EXERCISE DIRECTIONS: When the line containing "[Go to GetButton.io website] (311, 2559)" appears in the entries below, begin printing there and stop after the line containing "Read More (80, 1249)"; print each of those lines exactly and no other line.

+++ EXTRACTED DATA +++

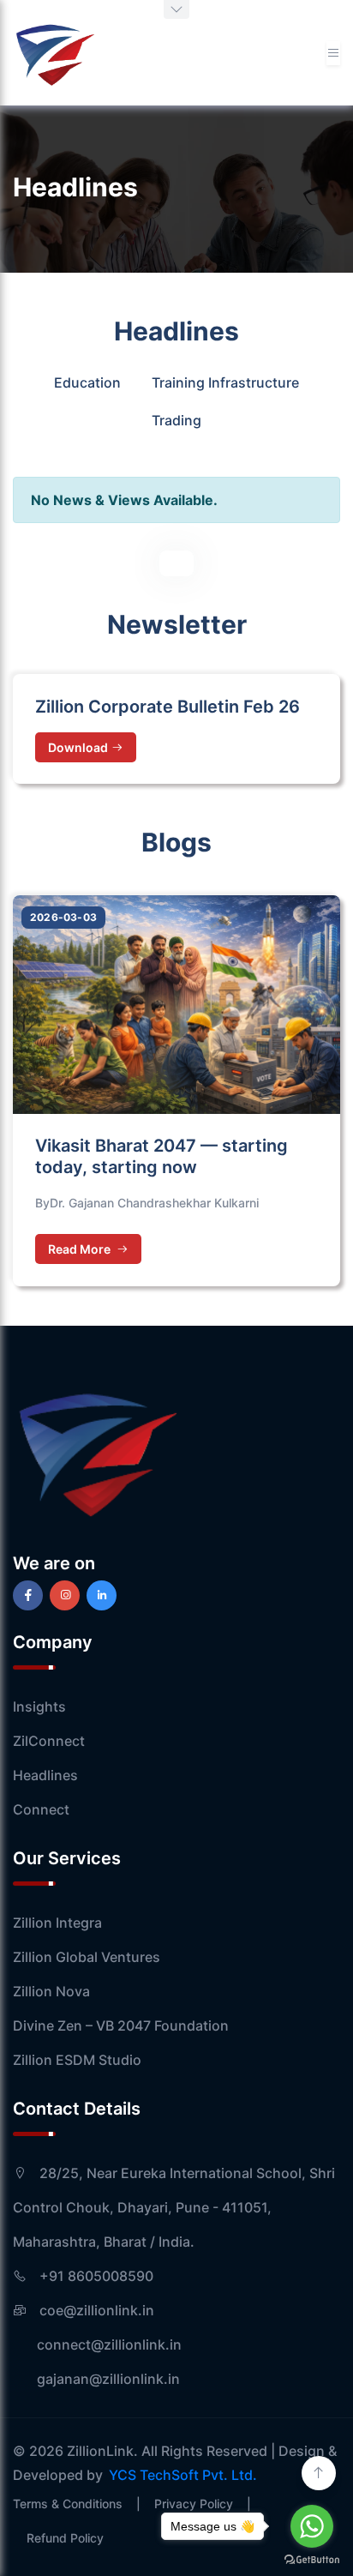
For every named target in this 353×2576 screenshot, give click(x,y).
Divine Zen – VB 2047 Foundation (121, 2025)
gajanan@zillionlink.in (96, 2378)
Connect (41, 1809)
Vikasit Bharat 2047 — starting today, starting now (161, 1156)
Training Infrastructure (225, 382)
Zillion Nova (51, 1991)
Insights (39, 1706)
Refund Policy (65, 2538)
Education (87, 382)
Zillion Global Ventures (86, 1956)
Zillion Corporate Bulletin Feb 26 (167, 706)
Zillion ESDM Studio (77, 2059)
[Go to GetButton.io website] (311, 2559)
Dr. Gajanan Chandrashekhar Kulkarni (154, 1202)
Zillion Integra (57, 1922)
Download (78, 747)
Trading (176, 420)
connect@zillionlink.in (97, 2344)
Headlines (45, 1775)
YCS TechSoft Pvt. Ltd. (183, 2474)
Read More (80, 1249)
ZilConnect (49, 1740)
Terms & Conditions (68, 2503)
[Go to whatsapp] (311, 2526)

+++

EXERCISE RESPONSE:
[Go to GetButton.io website] (311, 2559)
Dr. Gajanan Chandrashekhar Kulkarni (154, 1202)
Zillion Integra (57, 1922)
Download (78, 747)
Trading (176, 420)
connect@zillionlink.in (97, 2344)
Headlines (45, 1775)
YCS TechSoft Pvt. Ltd. (183, 2474)
Read More (80, 1249)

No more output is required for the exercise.